ILA Leadership Warns US East Coast Dockworkers to Prepare for 2024 Strike
The leadership of the U.S.’s International Longshoremen’s Association, the union representing dockworkers along the East Coast as well as far west as Houston and the Great Lakes, is working to harden its membership for a potential strike in October 2024. While the master contract for some 45,000 of the ILA’s 70,000 members has 10 months left, union leaders began more than a year in advance to talk about the potential of a job action.
During an educational conference this week for members in the South Atlantic region and the Gulf Coast, ILA leadership plans to say “Members should prepare for the possibility of a coast-wide strike in October 2024,” according to a statement issued by the ILA over the weekend. They are reporting that ILA President Harold Daggett will pledge to hold firm while speaking to the ILA officers and members at the conference.
Daggett made the ILA’s position clear during his keynote address at a conference in July to the membership. He said the ILA’s officers are “hammering home” the ILA’s strong opposition to automation while challenging the United States Maritime Alliance which represents the employers and local employer groups to recognize the ILA’s importance and to treat them as equal partners in the negotiations.
“We will not take a back seat to anyone,” ILA President Daggett said during his July 2023 speech. “It’s time for foreign companies like Maersk and MSC to realize that you need us as much as we need you.”
Daggett is taking an unusual approach to the negotiations to replace the six-year master agreement that expires on September 30, 2024. He instructed the locals to begin negotiations more than a year before the contract’s end saying the ILA wanted to resolve local issues in advance on the master contract negotiations, unlike the West Coast contract talks where local issues contributed to the talks running 13 months. Daggett has repeatedly said there will be no contract extensions beyond the expiration date and if it goes to the wire, the ILA is ready to take to the picket lines.
The ILA strongly opposes automation and will make it a central theme of the next contract. In the past, they have been critical of their West Coast counterparts for being too lenient on automation. Daggett has frequently highlighted the need to “halt job-killing automation at ports in the U.S. and globally.” During his July speech, he suggested that the ILA would like to lead a global alliance to target and possibly strike shipping lines that are pushing automation efforts.
“If foreign-owned companies like Maersk and MSC try to replace our jobs with automation, they are going to get a painful reminder that longshore workers brought these companies to where they are today,” said Daggett.

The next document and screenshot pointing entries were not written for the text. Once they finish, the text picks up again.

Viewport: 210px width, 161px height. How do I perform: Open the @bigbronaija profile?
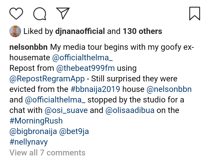(33, 131)
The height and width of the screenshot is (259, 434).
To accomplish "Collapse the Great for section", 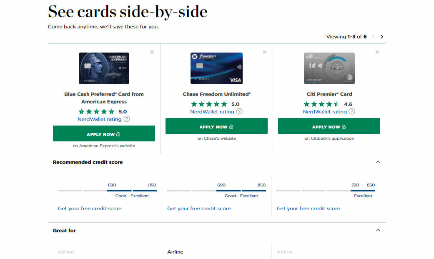I will (378, 230).
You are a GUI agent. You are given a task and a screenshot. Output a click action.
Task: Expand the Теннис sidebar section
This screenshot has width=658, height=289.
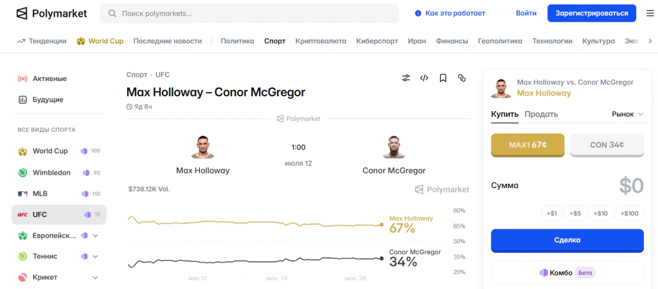coord(95,256)
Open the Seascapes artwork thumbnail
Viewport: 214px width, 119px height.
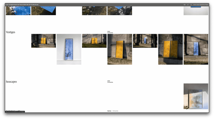point(196,96)
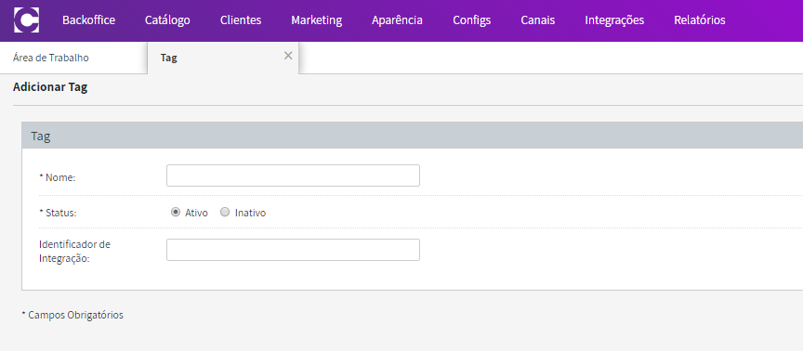Viewport: 803px width, 351px height.
Task: Click the Identificador de Integração label
Action: pos(74,252)
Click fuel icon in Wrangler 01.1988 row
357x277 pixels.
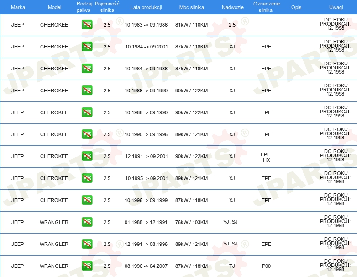tap(87, 222)
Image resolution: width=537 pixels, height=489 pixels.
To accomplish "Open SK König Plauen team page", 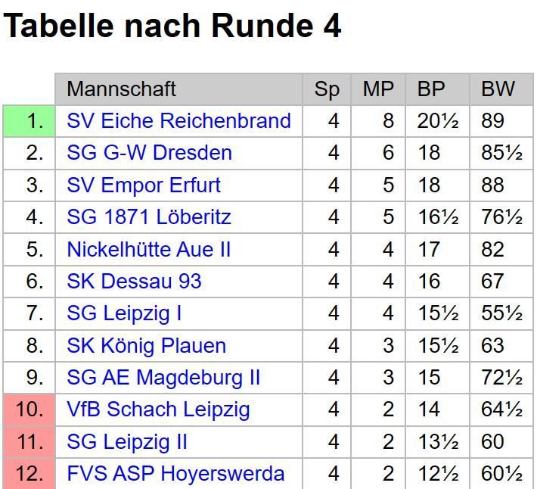I will pyautogui.click(x=146, y=346).
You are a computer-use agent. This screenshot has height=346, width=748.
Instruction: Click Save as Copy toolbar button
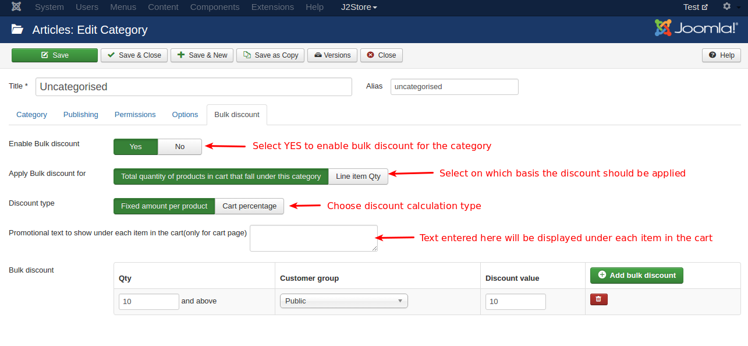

The ILA is also calling for a “generous contract package.” Observers believe they are targeting a similar increase to the more than 30 percent achieved by the West Coast International Longshore Workers Union as well as the generous bonus package in their July 2023 contract. During the conference in July, ILA leadership highlighted that the Great Lakes District of the union had already secured a 40 percent increase in wages and benefits for its new six-year contract.
The ILA has indicated that it will also tighten language in all future contracts to guarantee the protection of its jurisdictions at all ILA ports, including securing all work from new terminals. At the end of October, a small local with the support of the national organization went on strike at the New London State Pier in Connecticut. They are demanding that its members not the Operating Engineers' union should be operating the equipment to load and unload elements such as wind turbine blades at the port. The local went back to work after a few days but is continuing the jurisdiction dispute insisting it should be an ILA task.
The prospects of an ILA strike are already raising concerns in the shipping communities. Last year’s job actions on the West Coast and by the Canadian union for its West Coast ports had a large impact on trade. The 2024 negotiations come at a time when container carriers are already under strong financial pressures from the collapse in freight rates and volumes. For now, it is a wait-and-watch situation as the ILA and USMX posture for the negotiations ahead of the 2024 contract expiration.